== TEXT BLOCK ==

NASHVILLE -- After decades of contentious arguing among lawyers and politicians over the best way to choose Tennessee's top judges, voters are being asked to resolve the issue once and for all this fall.

The request to voters comes in the form of Amendment 2 on the Nov. 4 ballot, a proposal drafted in the state Legislature and approved for submission to the public as a referendum by large and bipartisan majorities in the House and Senate.

The "Vote Yes on 2" campaign is a well-financed and well-organized effort led by Republican Gov. Bill Haslam and his Democratic predecessor, Phil Bredesen. The "Vote No on 2" campaign has very little financing and is led by a group of populist activists, including a trio of state legislators, who contend the proposal is designed to dupe voters into giving up their right to elect judges.

In essence, the Vote Yes on 2 campaign asks voters to officially accept the judicial selection system for 29 state appellate court judges that is already in place -- by statute, but not in the state Constitution -- with one modification.

Today, the judicial positions are initially filled by statute through gubernatorial appointment, with voters later given the opportunity to grant or deny a new term to each appointed judge in a retention election. Amendment 2 retains that process and adds a requirement that the Legislature confirm the governor's appointees on the front end, similar to the federal system for appointing judges wherein the U.S. Senate must approve presidential appointments.

Amendment 2 provides that if the Legislature does not act to confirm one way or the other within 60 days, the governor's appointment is automatically confirmed. If the Legislature is not in session when the governor makes an appointment, the judge takes office anyway, and the meter on the 60-day period -- giving legislators a chance to reject -- begins when the Legislature comes back into session.

===
== AVAILABLE DATA ==

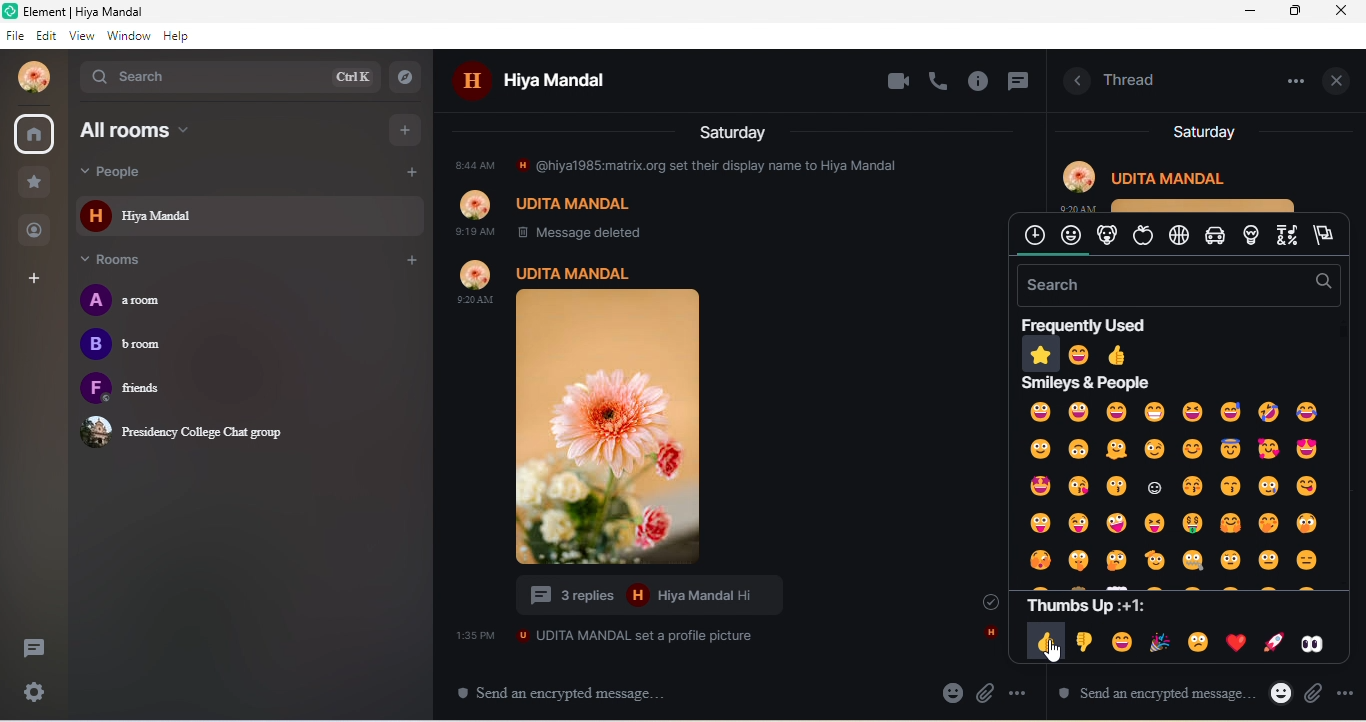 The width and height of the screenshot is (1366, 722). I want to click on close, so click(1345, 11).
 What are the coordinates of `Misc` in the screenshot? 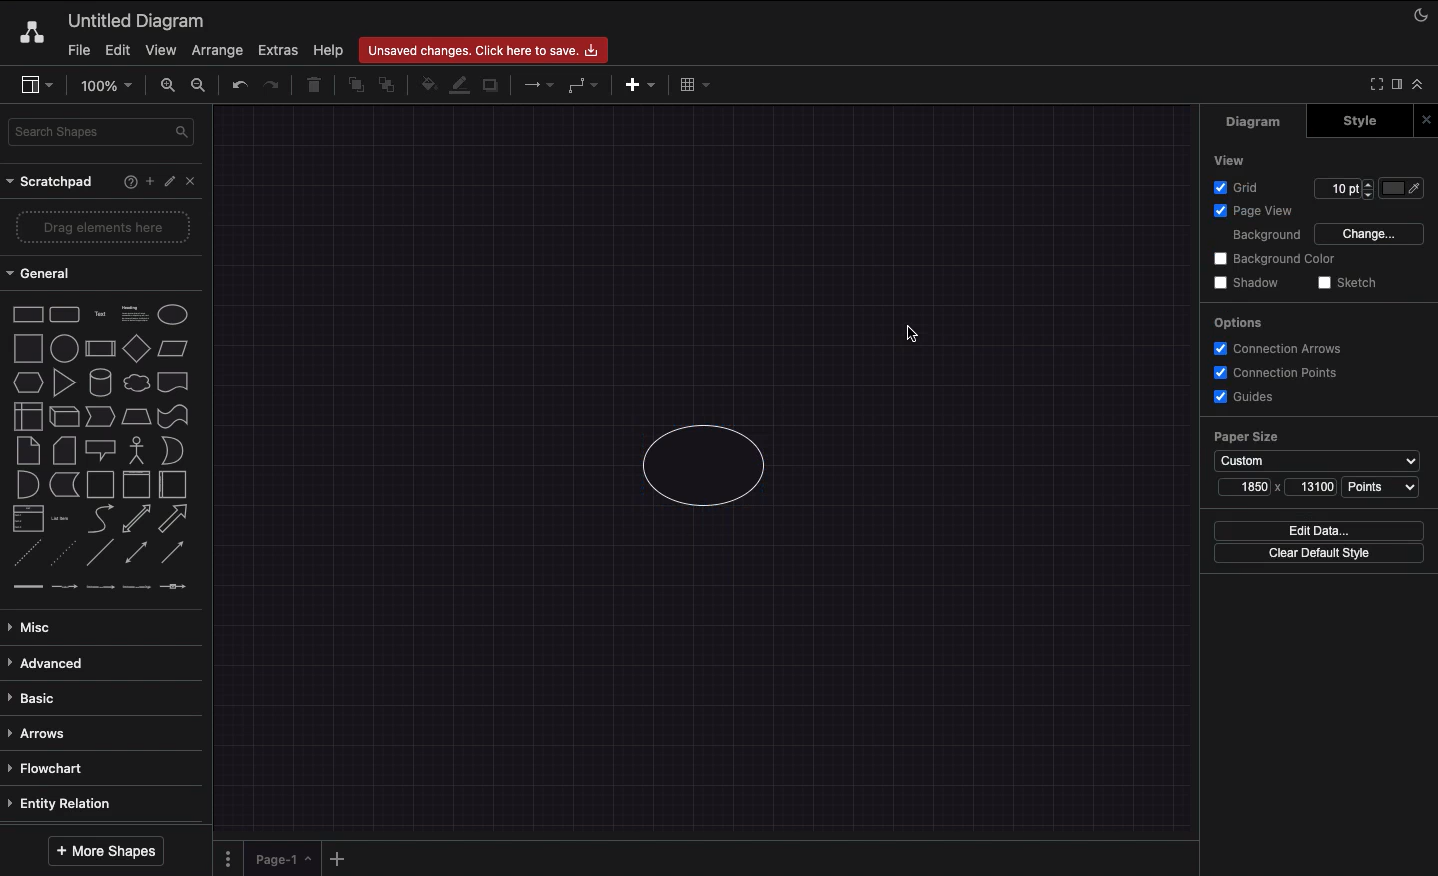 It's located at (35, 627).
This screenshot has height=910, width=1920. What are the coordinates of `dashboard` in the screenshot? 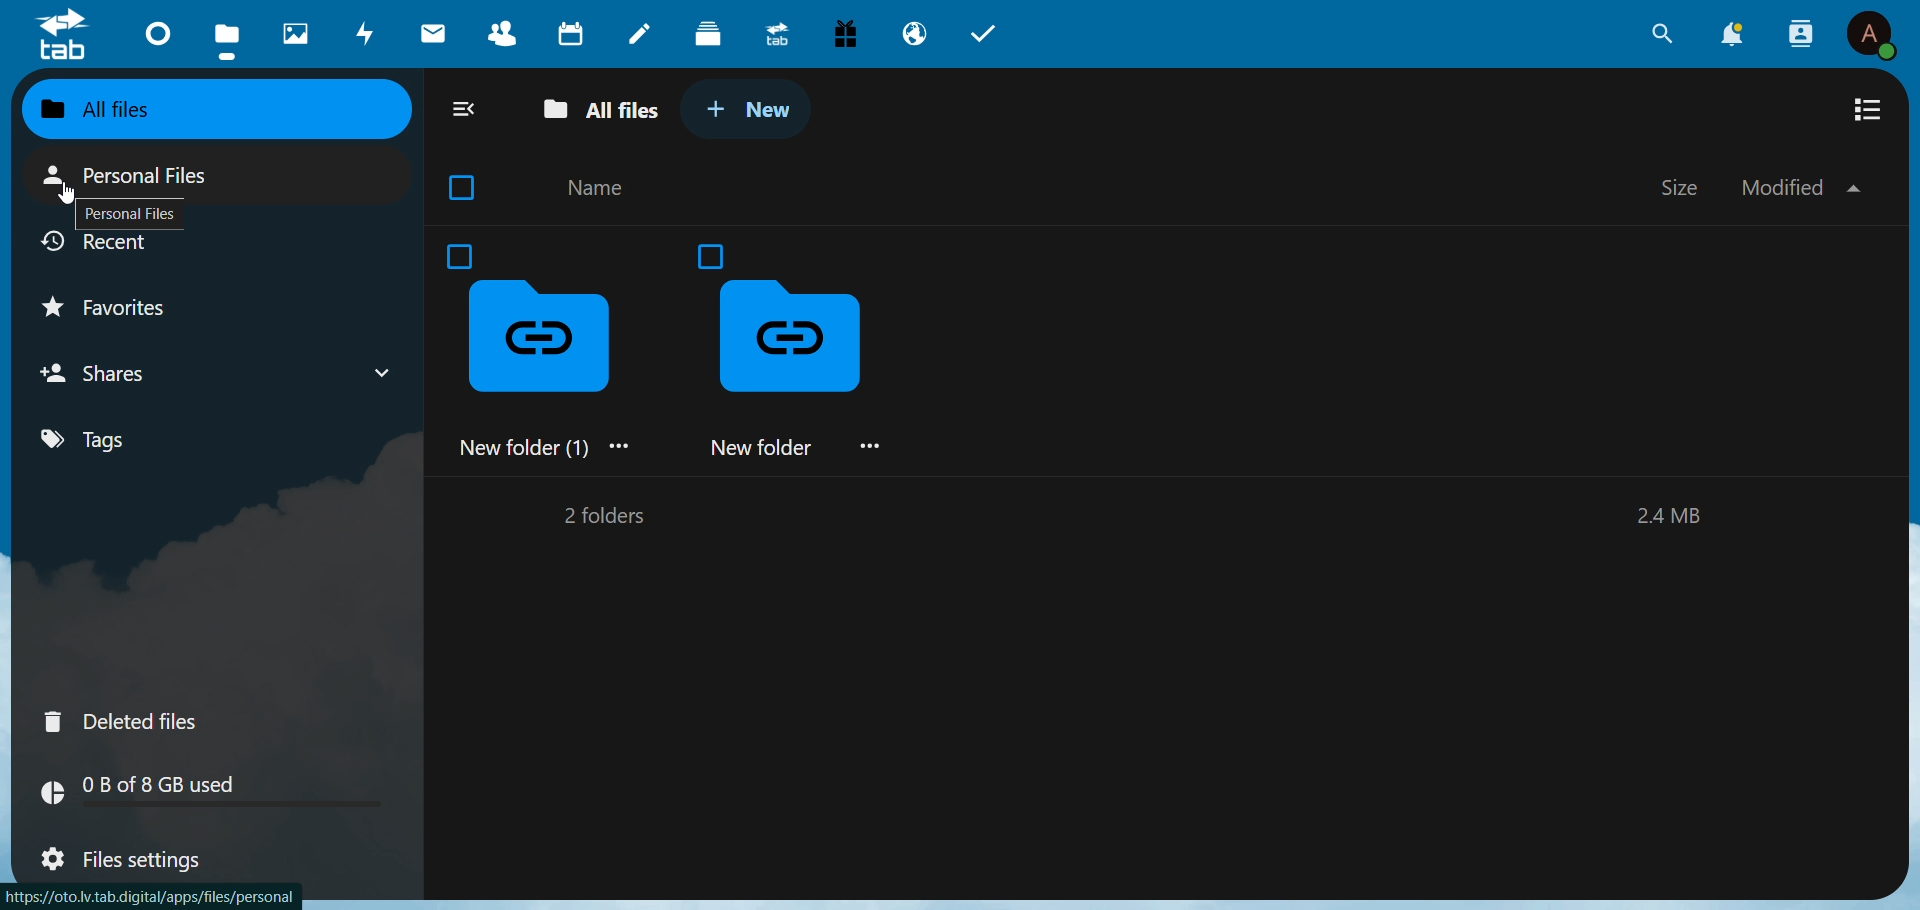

===

STATED EXERCISE 1
According to the passage on Tennessee's Amendment 2, how many days does the Legislature have to act before a governor's appointment is automatically confirmed?
STATED EXERCISE 2
Please extend the passage on Tennessee's Amendment 2, starting after its final sentence.

WRITTEN RESPONSE 1
60 days.

WRITTEN RESPONSE 2
"It's the best of both worlds," said Supreme Court Justice Holly Kirby during a Nashville presentation last week, referring to the current state "merit selection" system and the federal system. "It is a balancing of accountability [to voters] and independence [of the judiciary]."

All five current Supreme Court justices -- and all the other 24 appellate court judges who have voiced a public opinion -- staunchly support Amendment 2. Kirby and Justice Jeff Bivins, both Haslam appointees who took office Sept. 1, face their first retention election in 2016 under the current system. The three other Supreme Court justices -- Sharon Lee, Connie Clark and Gary Wade -- were appointed by Bredesen and got new terms in this year's Aug. 7 retention election despite an effort to unseat them by conservative Republican activists, led by Lt. Gov. Ron Ramsey.

CONTENTIOUS HISTORY

The retention election system was instituted in 1971 and applied only to the Court of Appeals and the Court of Criminal Appeals. That came when Democrats controlled the Legislature and Winfield Dunn had been elected the state's first Republican governor in a half-century.

Lawsuits challenging the system started then. They continued after the Supreme Court justices were added to the retention election system in 1994. And they continue today -- most recently with a decision in March of this year by a specially appointed Supreme Court in the latest challenge brought by John Jay Hooker, an 84-year-old Nashville lawyer. Special Supreme Courts, appointed by the governor, take over cases when the standing court faces a conflict of interest -- as the justices, all appointed under the current system, agreed they did in this year's case and others.

The special courts have uniformly ruled that the retention election system does not violate the state's current constitutional provision. Hooker, who is on the ballot as an independent candidate for governor this year and who was the Democratic nominee for governor in 1970 and 1994, says those rulings in conjunction with the Legislature-approved statutes constitute "the greatest fraud that has ever been perpetuated on the people of Tennessee by those who are supposed to represent them and have taken an oath to follow our state constitution."

Article VI, Section 3 of the state Constitution, a provision dating to 1870, now says that Supreme Court judges "shall be elected by the qualified voters of the state." That would be repealed by Amendment 2 and replaced by a clear authorization for gubernatorial appointment -- with legislative confirmation -- and retention elections.

John Avery Emison, state coordinator of Vote No on 2, echoes Hooker's sentiments. Amendment 2, he said in an interview, effectively asks that voters "provide political cover for a system that almost everybody knows is unconstitutional right now" and surrender their voting rights to the governor.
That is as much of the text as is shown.